Like most of my Christian peers, I was deeply involved in a parachurch ministry for much of college. Those were formative years for me, in many ways—years that shaped my outlook on ministry, discipleship, and faith. The relationships I forged there remain some of the most important in my life, and the mentors I had there changed the way I walk with God.
Yet when all was said and done, I left before I finished my senior year, breaking a signed commitment and resigning a leadership position along the way. The decision was painful and difficult, not least because it involved criticizing people dear to me and hurting them with my departure. It meant reneging on promises I had made. It meant losing some of my relationships. It meant facing counter-criticism from men I regarded highly. Yet I was, and remain, convinced that I made the right decision.
In this series, I will do my best to lay out a careful, thoughtful theology of the relationship between churches and parachurch ministries. In brief, the aim of every parachurch ministry should be supporting local churches. Unfortunately, this goal at times gets buried by other concerns, and parachurch organizations fail to do what they set out to do. Worse, they sometimes (intentionally or not) hurt the mission of the local church.

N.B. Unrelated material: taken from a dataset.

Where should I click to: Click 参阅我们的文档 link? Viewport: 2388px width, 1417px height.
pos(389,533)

By the time we reach the conclusion of this series, I hope you will understand how I can be both deeply supportive of and deeply worried by parachurch ministries—as well as hopeful for the future.

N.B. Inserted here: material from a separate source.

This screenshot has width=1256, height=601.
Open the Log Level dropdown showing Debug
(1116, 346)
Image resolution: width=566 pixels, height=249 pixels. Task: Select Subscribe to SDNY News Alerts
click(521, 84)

Before I get into the nitty gritty of all of this, I want to be very clear on what I am talking about. It will not to do to spend our time in the comments arguing about what exactly constitutes a parachurch ministry, etc. For the sake of the discussion, here is how I am defining parachurch: any Christian organization oriented toward outreach, discipleship, and fellowship that does not consider itself to be a church.

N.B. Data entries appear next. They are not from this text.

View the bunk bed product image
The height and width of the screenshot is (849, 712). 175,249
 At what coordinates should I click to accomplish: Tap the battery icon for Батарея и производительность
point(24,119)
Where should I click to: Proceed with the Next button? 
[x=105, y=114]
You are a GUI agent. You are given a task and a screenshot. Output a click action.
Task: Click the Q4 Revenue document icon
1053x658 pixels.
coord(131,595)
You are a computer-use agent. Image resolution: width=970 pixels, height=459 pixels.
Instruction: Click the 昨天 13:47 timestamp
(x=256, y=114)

In this conversation, I intend to include organizations like Fellowship of Christian Athletes, Campus Crusade for Christ, Young Life, pastors' associations, etc., while excluding a number of others like Focus on the Family or the International Justice Mission. While these latter ministries (and many others like them) certainly are parachurch in nature, they are not the sort of parachurch organizations I have in mind—not least because they do not generally fall prey to the problems I intend to address.
One risk I run in a series like this is sniping at my allies. I want to be clear from the outset: my goal is not to tear down the work that parachurch organizations are doing, but rather to encourage them to become even more faithful supporters of the local church. As I noted in my introduction, I have benefited deeply from the work of a parachurch organization—as have most of my peers, including other authors here at Pillar on the Rock. I am grateful for the ways God worked in and through those organizations, and (as I will detail more in a later article) I think they are doing a lot of things well.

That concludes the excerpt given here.